Geneva - Groupe Fnac raised its bid for French electronics retailer Darty to £779m ($1.1bn), topping an increased offer from Steinhoff International [JSE:SHF] as the showdown between the rival suitors heats up.
Investors would receive 145 pence a share in cash, Fnac said in a statement on Thursday. That’s 10% more than Wednesday’s closing price. They also would have the option of receiving 4 Fnac shares for every 125 Darty shares they own.
Buying Darty would more than triple Fnac’s number of stores. By combining, the retailers would get cost savings and additional sales of at least €130m ($147m) annually, Fnac said, up from the bidder’s previous estimate of €85m tied only to lower expenses. Steinhoff, meanwhile, owns the Conforama furniture chain in France and would gain another 400 outlets in France, Belgium and the Netherlands from acquiring Darty.

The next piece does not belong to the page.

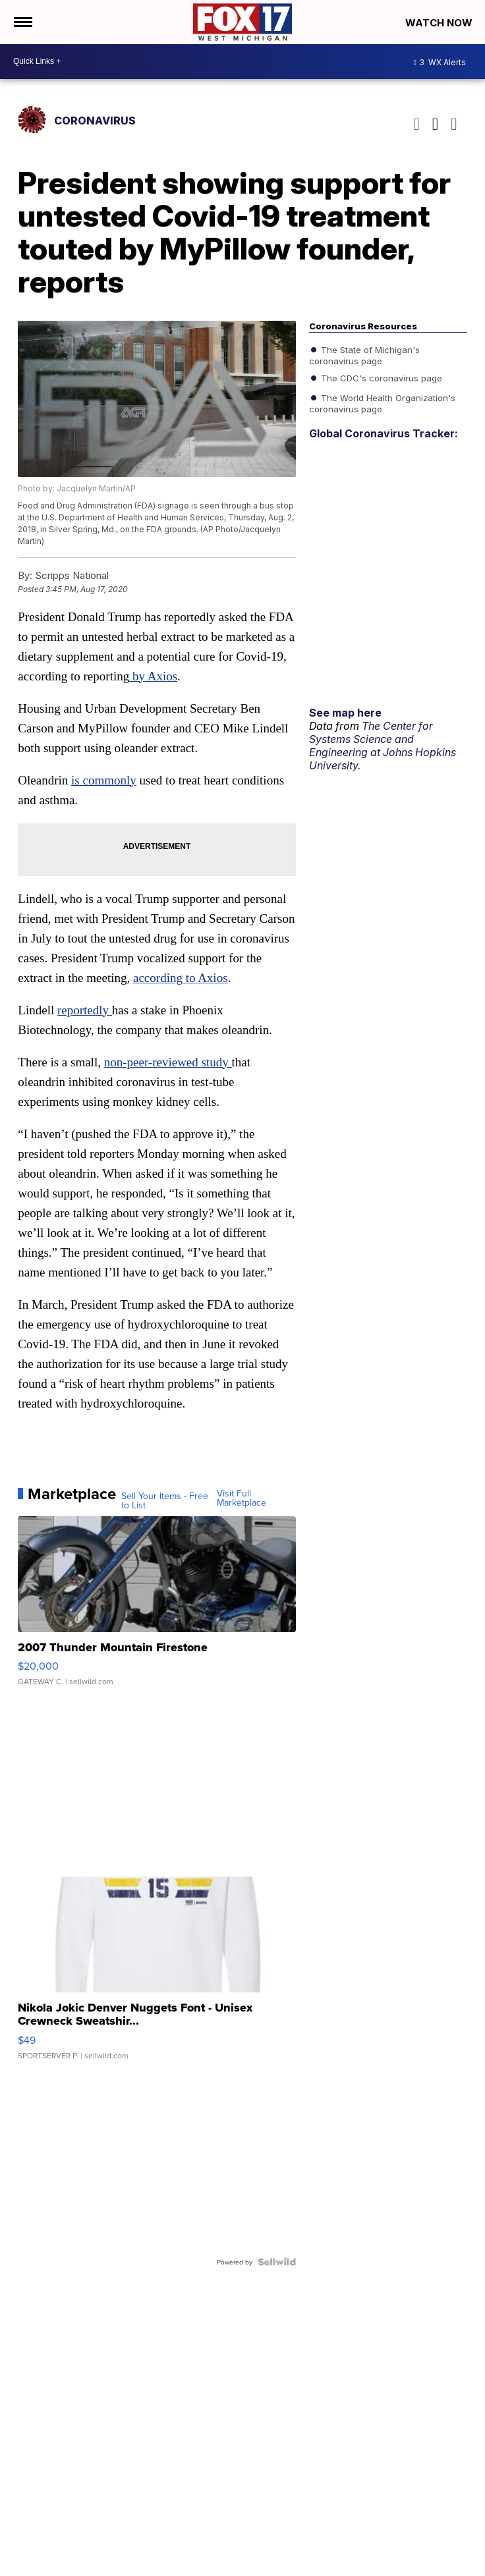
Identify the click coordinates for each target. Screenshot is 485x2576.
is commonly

The increased synergies forecast by Fnac indicate that Steinhoff too may be able to book higher-than-expected cost savings from a deal, justifying a further increase in its bid, said Graham Renwick, an analyst at Exane BNP Paribas.
“This leaves some headroom for Steinhoff to come back with a higher offer, although beyond 160 pence returns start to diminish,” he wrote in a report today.
Darty jumped 13% to 149 pence at 08:10 in London, where the company is based. Fnac, which sells electronics, books and music and videos, dropped 3%t to €56.03 in Paris. Steinhoff rose 1.2% to €5.51 in Frankfurt.
Fnac’s earlier agreement to buy Darty for £673m was topped by Steinhoff, which late on Wednesday raised its offer to 138 pence a share. Investment managers have sold Steinhoff about 19.5% of Darty’s shares at that price, the company said in a statement.
Fnac, which is based in Ivry sur Seine, France, said shareholders with 22% of Darty’s stock have agreed to accept its share swap.
Vivendi said this month it’s buying 15% of Fnac in an alliance to cooperate in distribution, live events and digital services.